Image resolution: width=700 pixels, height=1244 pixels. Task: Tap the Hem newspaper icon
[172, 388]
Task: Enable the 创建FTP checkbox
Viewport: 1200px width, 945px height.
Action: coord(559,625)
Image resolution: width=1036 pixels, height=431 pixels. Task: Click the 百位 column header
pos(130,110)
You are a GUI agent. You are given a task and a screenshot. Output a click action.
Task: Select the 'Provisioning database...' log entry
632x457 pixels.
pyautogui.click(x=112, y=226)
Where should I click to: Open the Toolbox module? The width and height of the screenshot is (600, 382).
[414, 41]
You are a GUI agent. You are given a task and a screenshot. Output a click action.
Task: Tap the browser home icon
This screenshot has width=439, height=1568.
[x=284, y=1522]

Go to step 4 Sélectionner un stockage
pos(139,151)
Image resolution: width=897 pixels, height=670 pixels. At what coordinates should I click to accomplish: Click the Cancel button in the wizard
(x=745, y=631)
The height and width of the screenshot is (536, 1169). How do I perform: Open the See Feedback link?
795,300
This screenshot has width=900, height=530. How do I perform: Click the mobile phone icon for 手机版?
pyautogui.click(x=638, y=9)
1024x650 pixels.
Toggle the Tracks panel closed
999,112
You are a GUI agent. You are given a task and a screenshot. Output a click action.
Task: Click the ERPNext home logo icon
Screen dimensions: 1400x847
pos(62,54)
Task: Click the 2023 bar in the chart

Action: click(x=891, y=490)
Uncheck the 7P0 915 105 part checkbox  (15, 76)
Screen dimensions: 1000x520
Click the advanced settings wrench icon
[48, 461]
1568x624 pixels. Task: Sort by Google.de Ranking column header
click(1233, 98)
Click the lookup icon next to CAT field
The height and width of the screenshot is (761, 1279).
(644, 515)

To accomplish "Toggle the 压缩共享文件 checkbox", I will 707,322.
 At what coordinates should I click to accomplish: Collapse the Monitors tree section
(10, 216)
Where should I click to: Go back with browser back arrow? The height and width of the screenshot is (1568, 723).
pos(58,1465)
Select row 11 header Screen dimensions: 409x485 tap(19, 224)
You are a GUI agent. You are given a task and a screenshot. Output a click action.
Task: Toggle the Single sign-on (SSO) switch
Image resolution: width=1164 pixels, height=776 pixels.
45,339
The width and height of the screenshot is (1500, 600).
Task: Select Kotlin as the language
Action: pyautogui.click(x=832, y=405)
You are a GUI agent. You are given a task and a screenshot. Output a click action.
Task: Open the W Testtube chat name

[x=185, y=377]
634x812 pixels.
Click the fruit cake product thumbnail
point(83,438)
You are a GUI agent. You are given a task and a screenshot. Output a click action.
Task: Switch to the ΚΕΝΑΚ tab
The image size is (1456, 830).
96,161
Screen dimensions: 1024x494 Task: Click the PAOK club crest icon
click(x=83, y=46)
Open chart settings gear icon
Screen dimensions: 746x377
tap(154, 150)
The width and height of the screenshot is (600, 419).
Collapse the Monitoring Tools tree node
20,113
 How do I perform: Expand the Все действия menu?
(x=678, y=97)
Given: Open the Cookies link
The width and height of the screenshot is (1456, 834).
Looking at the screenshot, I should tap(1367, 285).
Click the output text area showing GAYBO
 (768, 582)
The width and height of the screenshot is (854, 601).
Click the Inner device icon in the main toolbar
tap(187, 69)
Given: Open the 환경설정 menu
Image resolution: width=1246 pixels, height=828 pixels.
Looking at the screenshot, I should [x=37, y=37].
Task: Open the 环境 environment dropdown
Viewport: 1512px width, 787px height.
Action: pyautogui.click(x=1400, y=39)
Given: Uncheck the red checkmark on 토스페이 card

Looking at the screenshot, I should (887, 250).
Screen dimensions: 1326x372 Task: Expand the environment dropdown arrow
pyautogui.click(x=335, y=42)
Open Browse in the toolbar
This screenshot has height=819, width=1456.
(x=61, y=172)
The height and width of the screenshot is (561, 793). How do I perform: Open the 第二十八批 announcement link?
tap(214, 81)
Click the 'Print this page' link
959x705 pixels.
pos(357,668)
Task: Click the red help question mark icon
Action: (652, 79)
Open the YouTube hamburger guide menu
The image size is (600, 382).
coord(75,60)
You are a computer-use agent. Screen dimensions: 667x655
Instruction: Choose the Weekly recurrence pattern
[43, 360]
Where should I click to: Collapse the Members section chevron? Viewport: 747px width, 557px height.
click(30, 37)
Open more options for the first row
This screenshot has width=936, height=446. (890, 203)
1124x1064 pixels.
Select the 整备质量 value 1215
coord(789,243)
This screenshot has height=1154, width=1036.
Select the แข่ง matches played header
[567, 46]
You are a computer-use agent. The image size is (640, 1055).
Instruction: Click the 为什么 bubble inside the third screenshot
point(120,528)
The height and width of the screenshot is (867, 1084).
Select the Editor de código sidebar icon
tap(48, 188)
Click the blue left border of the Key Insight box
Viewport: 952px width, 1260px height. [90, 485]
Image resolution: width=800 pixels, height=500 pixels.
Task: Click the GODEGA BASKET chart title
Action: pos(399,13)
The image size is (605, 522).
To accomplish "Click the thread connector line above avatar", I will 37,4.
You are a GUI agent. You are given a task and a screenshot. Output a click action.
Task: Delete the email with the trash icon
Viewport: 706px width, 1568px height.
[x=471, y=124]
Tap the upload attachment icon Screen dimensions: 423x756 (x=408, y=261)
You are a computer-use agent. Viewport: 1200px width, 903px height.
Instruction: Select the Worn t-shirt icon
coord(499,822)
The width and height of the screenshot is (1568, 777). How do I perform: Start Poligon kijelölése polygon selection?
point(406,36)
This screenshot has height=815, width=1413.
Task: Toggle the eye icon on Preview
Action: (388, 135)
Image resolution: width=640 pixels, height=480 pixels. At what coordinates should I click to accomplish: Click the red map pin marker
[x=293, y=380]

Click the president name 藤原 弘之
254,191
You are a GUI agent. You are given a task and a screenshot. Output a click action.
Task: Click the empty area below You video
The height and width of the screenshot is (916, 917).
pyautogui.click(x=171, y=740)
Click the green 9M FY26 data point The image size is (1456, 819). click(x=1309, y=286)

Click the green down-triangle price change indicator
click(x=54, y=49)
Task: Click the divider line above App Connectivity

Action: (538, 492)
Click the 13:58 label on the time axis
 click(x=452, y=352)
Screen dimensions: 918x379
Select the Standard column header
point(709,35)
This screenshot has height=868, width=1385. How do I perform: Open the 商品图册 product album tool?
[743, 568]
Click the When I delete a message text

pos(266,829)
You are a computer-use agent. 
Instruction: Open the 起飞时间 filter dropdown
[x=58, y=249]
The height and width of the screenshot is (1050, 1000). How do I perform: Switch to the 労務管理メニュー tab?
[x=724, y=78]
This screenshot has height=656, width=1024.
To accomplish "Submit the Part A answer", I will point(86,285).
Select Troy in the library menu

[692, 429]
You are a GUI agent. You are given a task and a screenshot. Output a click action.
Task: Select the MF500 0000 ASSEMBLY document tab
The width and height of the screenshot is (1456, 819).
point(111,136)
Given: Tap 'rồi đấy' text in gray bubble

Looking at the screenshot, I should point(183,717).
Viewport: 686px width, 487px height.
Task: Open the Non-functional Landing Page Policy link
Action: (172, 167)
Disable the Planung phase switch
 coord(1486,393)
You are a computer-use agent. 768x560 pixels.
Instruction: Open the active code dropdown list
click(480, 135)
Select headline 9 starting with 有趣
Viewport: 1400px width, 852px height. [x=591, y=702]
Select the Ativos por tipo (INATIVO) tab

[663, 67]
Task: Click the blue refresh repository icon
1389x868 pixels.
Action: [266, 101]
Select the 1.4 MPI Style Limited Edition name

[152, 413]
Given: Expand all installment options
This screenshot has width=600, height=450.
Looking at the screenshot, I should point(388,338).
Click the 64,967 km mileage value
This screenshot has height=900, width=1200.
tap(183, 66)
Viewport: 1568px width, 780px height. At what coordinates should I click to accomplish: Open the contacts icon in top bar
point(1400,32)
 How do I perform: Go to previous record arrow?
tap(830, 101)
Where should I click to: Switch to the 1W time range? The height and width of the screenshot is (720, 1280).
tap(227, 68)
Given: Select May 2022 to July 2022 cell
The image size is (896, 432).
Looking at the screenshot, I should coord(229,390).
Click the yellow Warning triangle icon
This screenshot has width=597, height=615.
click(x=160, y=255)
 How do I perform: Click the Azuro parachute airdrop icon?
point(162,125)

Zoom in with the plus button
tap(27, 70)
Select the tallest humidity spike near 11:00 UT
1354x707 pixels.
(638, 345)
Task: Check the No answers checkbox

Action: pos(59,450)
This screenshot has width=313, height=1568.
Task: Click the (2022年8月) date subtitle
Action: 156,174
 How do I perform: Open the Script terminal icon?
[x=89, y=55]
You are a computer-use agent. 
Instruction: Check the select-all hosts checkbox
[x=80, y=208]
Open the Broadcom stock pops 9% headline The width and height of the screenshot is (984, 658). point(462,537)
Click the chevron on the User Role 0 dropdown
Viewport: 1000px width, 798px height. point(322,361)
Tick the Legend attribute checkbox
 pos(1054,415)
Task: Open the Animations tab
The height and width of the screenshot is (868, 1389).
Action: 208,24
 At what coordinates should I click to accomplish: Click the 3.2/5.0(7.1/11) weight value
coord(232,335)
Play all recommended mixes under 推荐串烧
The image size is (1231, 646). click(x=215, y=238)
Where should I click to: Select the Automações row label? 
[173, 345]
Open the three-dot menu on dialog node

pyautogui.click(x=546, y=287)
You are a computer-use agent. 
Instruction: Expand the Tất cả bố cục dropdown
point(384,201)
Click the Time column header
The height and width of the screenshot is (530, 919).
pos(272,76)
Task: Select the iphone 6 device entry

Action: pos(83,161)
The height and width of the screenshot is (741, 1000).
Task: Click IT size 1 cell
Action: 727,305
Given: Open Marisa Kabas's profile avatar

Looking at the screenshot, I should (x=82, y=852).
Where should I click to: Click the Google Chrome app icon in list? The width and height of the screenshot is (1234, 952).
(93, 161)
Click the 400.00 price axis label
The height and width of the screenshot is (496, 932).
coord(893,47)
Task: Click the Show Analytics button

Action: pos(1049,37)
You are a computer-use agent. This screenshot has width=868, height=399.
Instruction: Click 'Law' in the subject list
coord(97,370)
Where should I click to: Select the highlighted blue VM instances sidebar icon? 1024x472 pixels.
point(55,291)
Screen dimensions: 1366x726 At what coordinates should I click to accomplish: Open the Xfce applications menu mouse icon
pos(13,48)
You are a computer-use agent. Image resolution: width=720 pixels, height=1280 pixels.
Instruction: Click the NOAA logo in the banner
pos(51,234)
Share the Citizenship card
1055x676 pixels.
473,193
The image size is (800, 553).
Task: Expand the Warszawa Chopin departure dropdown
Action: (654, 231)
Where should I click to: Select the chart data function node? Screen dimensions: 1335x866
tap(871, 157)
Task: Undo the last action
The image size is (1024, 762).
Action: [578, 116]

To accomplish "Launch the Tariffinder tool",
::::
> **Work instruction**
Among the records, find every line holding the word "home" and copy it.

> **Final answer**
Task: Tap the browser home icon
Task: Click the ERPNext home logo icon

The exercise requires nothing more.